Kasus Monument Samudra Pasai Tak kunjung ke Pengadilan

Penetapan tersangka terkait dugaan korupsi pembangunan Monumen Islam Samudera Pasai Aceh Utara oleh Kejaksaan Negeri Lhoksukon sudah berjalan 4 Bulan, namun belum juga bermuara ke Pengadilan Tipikor

Entah apa yang jadi alasan lambannya perkembangan hukum kasus korupsi tersebut. Dan belum ada kejelasan sampai sekarang sudah sejauh mana perkembangannya

Padahal kasus tersebut mulai dilakukan lidik oleh Kejari Lhoksukon pada Mei 2021, kemudian dilanjutkan penetapan lima tersangka diduga terlibat dalam pembangunan Monumen Samudera Pasai itu.

Saat ini kelima tersangka sudah ditahan sejak 1 November 2022 selama 20 hari, kemudian diperpanjang masa penahanan di 21 November 2022 selama 40 hari (30 Desember 2022), karena berkas perkara belum dilimpahkan ke pengadilan, terjadi perpanjangan masa tahanan kembali pada 31 Desember 2002 selama 30 hari (29 Januari 2023 dan terakhir terjadi perpanjangan masa tahanan yang ke keempat kalinya terhadap tersangka selama 30 hari nyakni dari 30 Januari – 28 Februari 2023.

Masyarakat Transparansi Aceh (MaTA) melihat ada anehan dalam penyelesaian perkara ini. dan mempertanyakan sejauh mana perkembangan hukum kasus korupsi pembangunan Monumen Islam Samudera Pasai. Pasalnya, hingga kini belum ada titik terang terhadap perkara tersebut.

“Ini patut kita pertanyakan perkembangannya, dengan menganali sis beberapa bentuk catatan penting terhadap kasus tersebut,” kata Koordinator MaTA, Alfian melalui siaran pers yang diterima Digdata.id Kamis (9/2).
——————————
- Yang Harus Dikerjakan
Ambil bagian dari teks tentang kasus Monumen Samudra Pasai di atas tanpa mengubah satu kata pun, dimulai dengan "Kasus Monument Samudra" dan berlanjut hingga "Samudera Pasai itu.".

- Data yang Diberikan
——————————
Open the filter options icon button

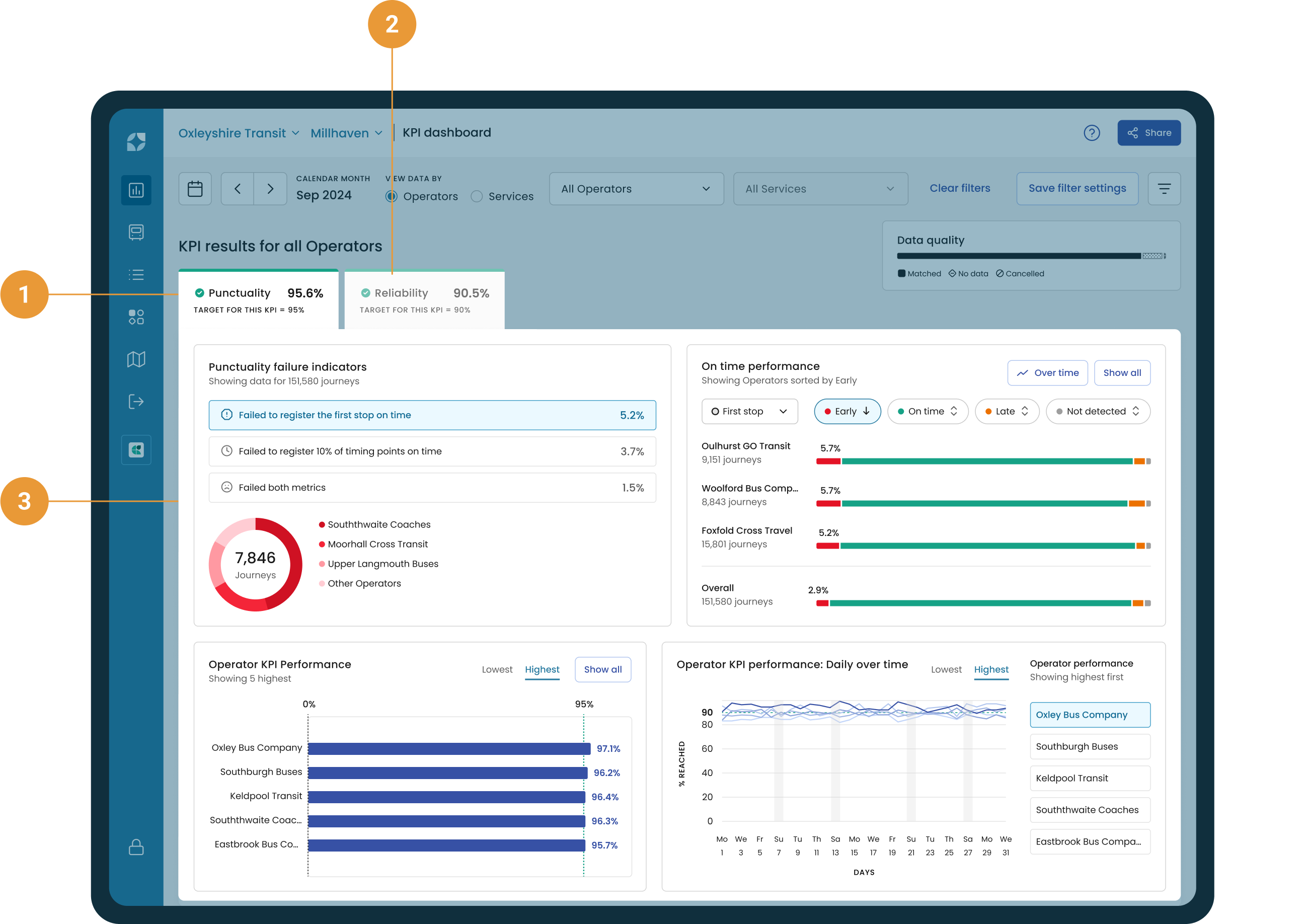[1164, 189]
——————————
- Jawaban Tertulis
Kasus Monument Samudra Pasai Tak kunjung ke Pengadilan

Penetapan tersangka terkait dugaan korupsi pembangunan Monumen Islam Samudera Pasai Aceh Utara oleh Kejaksaan Negeri Lhoksukon sudah berjalan 4 Bulan, namun belum juga bermuara ke Pengadilan Tipikor

Entah apa yang jadi alasan lambannya perkembangan hukum kasus korupsi tersebut. Dan belum ada kejelasan sampai sekarang sudah sejauh mana perkembangannya

Padahal kasus tersebut mulai dilakukan lidik oleh Kejari Lhoksukon pada Mei 2021, kemudian dilanjutkan penetapan lima tersangka diduga terlibat dalam pembangunan Monumen Samudera Pasai itu.